• _練習問題_:
1. ページ抜粋で、書き手が自分の数値について述べている検査項目をすべて挙げ、それぞれの数値についての記述も添えてください。
2. ページ抜粋のうち、「確かに、糖質制限を始めてから直線的に赤血球の数値が下がって来てました。」から「因みに,現在の総ケトン体は2000μM/Lを超えております。」までを、両端の語句も含めてそのまま書き写してください。
---------- ページ抜粋 ----------
2年ほど前、HbA1c 8.7(旧) から糖質制限を開始し、現在5.1前後を維持しております。
確かに、糖質制限を始めてから直線的に赤血球の数値が下がって来てました。
現在規定値を下回り*印が付いております(笑)が、貧血の症状は全くありません。
主治医(悪名高き糖尿病専門医)はこのことに気づいておりません。
もともと肥満はありませんので、多血症はなかったと思いますし、睡眠時無呼吸症候群もありませんでした。
昨年からこの現象を考えておりましたが、こう考えております。
「糖質制限によりケトン体(3ヒドロキシ酪酸)増加 → エネルギー(酸素消費量の少ない効率の良いエネルギー源)として使用 → さほど赤血球を必要としなくなった」
と言う流れです。
因みに,現在の総ケトン体は2000μM/Lを超えております。
ヘモグロビンの数値は正常値です。
今年の春先より「なんちゃってケトン食」を目指して脂肪の摂取を大目にしております。
---------- 保存データ ----------
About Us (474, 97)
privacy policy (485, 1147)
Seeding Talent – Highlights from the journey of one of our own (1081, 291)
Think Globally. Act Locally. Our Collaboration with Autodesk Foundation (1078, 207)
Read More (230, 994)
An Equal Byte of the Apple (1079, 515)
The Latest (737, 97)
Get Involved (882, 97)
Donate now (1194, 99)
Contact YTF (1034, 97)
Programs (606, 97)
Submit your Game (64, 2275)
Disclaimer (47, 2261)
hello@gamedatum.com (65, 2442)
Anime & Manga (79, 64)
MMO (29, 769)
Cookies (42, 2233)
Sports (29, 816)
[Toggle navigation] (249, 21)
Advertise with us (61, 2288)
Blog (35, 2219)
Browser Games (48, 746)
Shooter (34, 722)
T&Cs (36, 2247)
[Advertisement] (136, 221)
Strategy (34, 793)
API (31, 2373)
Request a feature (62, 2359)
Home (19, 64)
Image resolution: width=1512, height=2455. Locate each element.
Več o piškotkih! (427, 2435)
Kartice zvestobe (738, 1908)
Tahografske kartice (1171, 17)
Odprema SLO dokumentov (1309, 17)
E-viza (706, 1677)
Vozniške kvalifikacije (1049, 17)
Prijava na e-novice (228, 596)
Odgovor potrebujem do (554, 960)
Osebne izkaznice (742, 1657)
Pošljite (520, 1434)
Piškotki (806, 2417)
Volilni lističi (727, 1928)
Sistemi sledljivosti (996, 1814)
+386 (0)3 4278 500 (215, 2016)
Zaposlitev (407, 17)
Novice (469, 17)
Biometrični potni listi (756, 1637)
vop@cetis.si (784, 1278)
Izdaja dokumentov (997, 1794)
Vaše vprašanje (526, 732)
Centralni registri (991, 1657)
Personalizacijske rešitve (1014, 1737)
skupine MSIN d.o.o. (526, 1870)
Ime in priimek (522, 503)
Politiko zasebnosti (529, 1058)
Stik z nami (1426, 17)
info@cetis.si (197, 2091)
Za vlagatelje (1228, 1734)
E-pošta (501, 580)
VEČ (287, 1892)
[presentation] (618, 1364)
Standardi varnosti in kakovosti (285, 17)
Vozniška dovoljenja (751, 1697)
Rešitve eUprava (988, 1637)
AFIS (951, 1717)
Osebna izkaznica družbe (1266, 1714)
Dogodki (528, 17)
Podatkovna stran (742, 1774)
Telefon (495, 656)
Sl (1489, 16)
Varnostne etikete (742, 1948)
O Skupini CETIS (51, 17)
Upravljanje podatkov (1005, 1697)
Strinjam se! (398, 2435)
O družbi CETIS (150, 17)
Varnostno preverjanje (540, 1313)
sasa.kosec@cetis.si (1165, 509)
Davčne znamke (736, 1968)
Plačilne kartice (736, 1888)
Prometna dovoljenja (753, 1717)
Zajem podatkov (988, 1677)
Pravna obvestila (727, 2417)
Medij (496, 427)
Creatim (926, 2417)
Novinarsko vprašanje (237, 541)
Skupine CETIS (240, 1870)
----------
• _解答一覧_:
1.
- HbA1c:8.7(旧)から糖質制限を開始し、現在5.1前後を維持
- 赤血球:糖質制限を始めてから直線的に数値が下がり、現在は規定値を下回っている
- 総ケトン体:現在2000μM/Lを超えている
- ヘモグロビン:正常値

2.
確かに、糖質制限を始めてから直線的に赤血球の数値が下がって来てました。
現在規定値を下回り*印が付いております(笑)が、貧血の症状は全くありません。
主治医(悪名高き糖尿病専門医)はこのことに気づいておりません。
もともと肥満はありませんので、多血症はなかったと思いますし、睡眠時無呼吸症候群もありませんでした。
昨年からこの現象を考えておりましたが、こう考えております。
「糖質制限によりケトン体(3ヒドロキシ酪酸)増加 → エネルギー(酸素消費量の少ない効率の良いエネルギー源)として使用 → さほど赤血球を必要としなくなった」
と言う流れです。
因みに,現在の総ケトン体は2000μM/Lを超えております。